La Concertación se encuentra en medio de una de sus cada vez más recurrentes crisis políticas. En este nuevo episodio, el detonante ha sido la lista conjunta PPD-PRSD-PC para la elección de concejales, pacto que amenaza el espacio protegido que el «progresismo» ha construido para la sobrevivencia política de la Democracia Cristiana. La incorporación de […]
La Concertación se encuentra en medio de una de sus cada vez más recurrentes crisis políticas. En este nuevo episodio, el detonante ha sido la lista conjunta PPD-PRSD-PC para la elección de concejales, pacto que amenaza el espacio protegido que el «progresismo» ha construido para la sobrevivencia política de la Democracia Cristiana. La incorporación de hecho del PC a la Concertación ha alterado los equilibrios de la coalición de la oposición burguesa.
Una de las características más destacadas de esta crisis es que no hay en ella propuestas ni ideas programáticas que apunten a un cambio de fondo en el modelo capitalista neoliberal que impera en Chile. Los partidos de la oposición burguesa pelean por lo único que pueden pelear: por la repartición de los cargos de poder, encubiertos con los slogans y frases vacías de siempre. No hay en esas cuchilladas nada que interese a los trabajadores y al pueblo de Chile.
Agotamiento histórico de la burguesía
La esterilidad política de la Concertación se debe al agotamiento histórico de la burguesía como fuerza de cambio social.
Tras la reforma agraria de fines de los años 60, en la que fue liquidado el latifundio, desaparecieron todas las condiciones sociales que impulsaron a ciertos sectores «democráticos» de la burguesía chilena a realizar algunas reformas progresivas, siempre acotadas y a medias tintas, y que tuvieron siempre su contraparte reaccionaria, como la Ley Maldita o el apoyo de la DC al golpe de 1973.
Esta situación quedó velada durante la dictadura tanto por la violencia y brutalidad de la represión como por la radicalidad de la contrarrevolución capitalista, que tuvo el carácter de verdadero schock, expresado en dos profundas recesiones económicas en 1975 y 1982 y en una suerte de reconstrucción institucional desde cero del Estado chileno.
Pero ya en 1985, bajo la cobertura política del «realismo», la Democracia Cristiana empezó a considerar con otros ojos los profundos cambios llevados adelante por la dictadura. Se dio cuenta de que, tras la violencia institucionalizada contra los trabajadores y el pueblo, en Chile se habían llevado a cabo las transformaciones económicas que la DC buscó siempre como proyecto histórico: la erradicación de los rasgos precapitalistas heredados por el capitalismo chileno y el desmantelamiento del movimiento obrero como fuerza social y política independiente.

EXTRACTO DE DATOS:
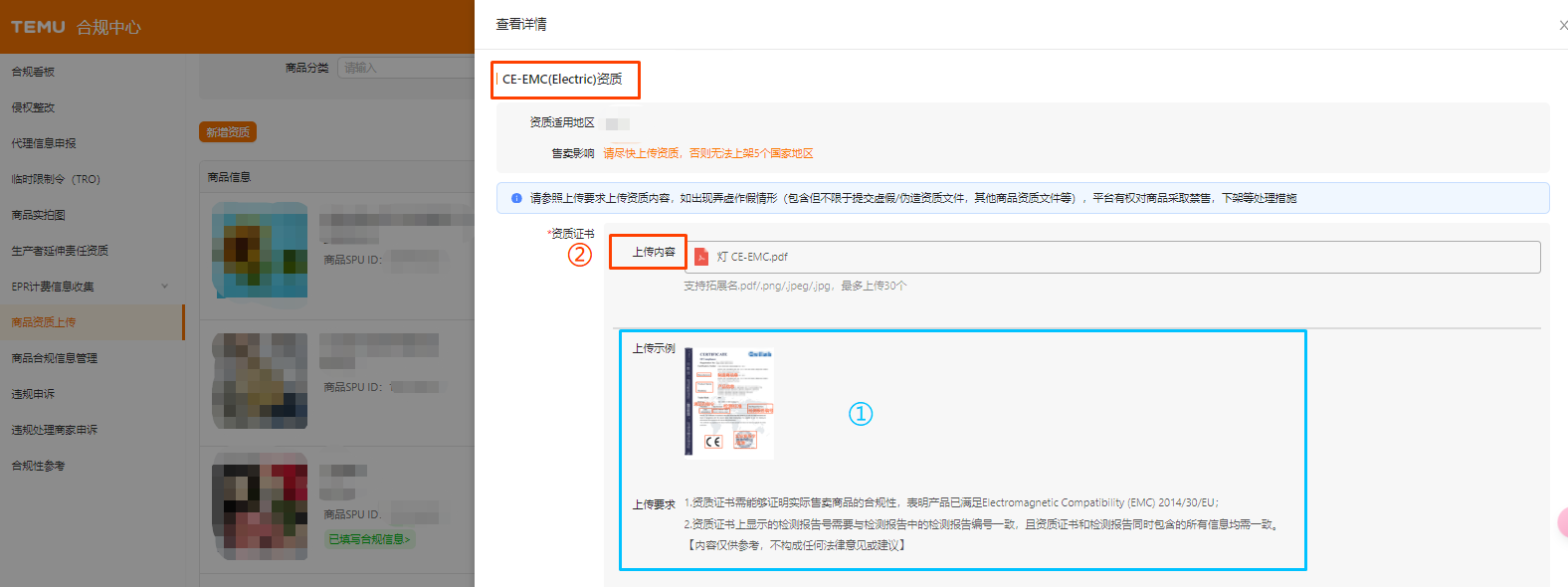Go to the 违规申诉 page
The image size is (1568, 587).
33,394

TAREA REQUERIDA:
Reescribe como lista breve el párrafo del artículo sobre la crisis de la Concertación que empieza con «Una de las características más destacadas», conservando sus hechos principales.

RESPUESTA:
- La crisis no incluye propuestas ni ideas programáticas que apunten a un cambio de fondo en el modelo capitalista neoliberal que impera en Chile.
- Los partidos de la oposición burguesa solo pelean por la repartición de los cargos de poder, encubierta con los slogans y frases vacías de siempre.
- Esas disputas no contienen nada que interese a los trabajadores y al pueblo de Chile.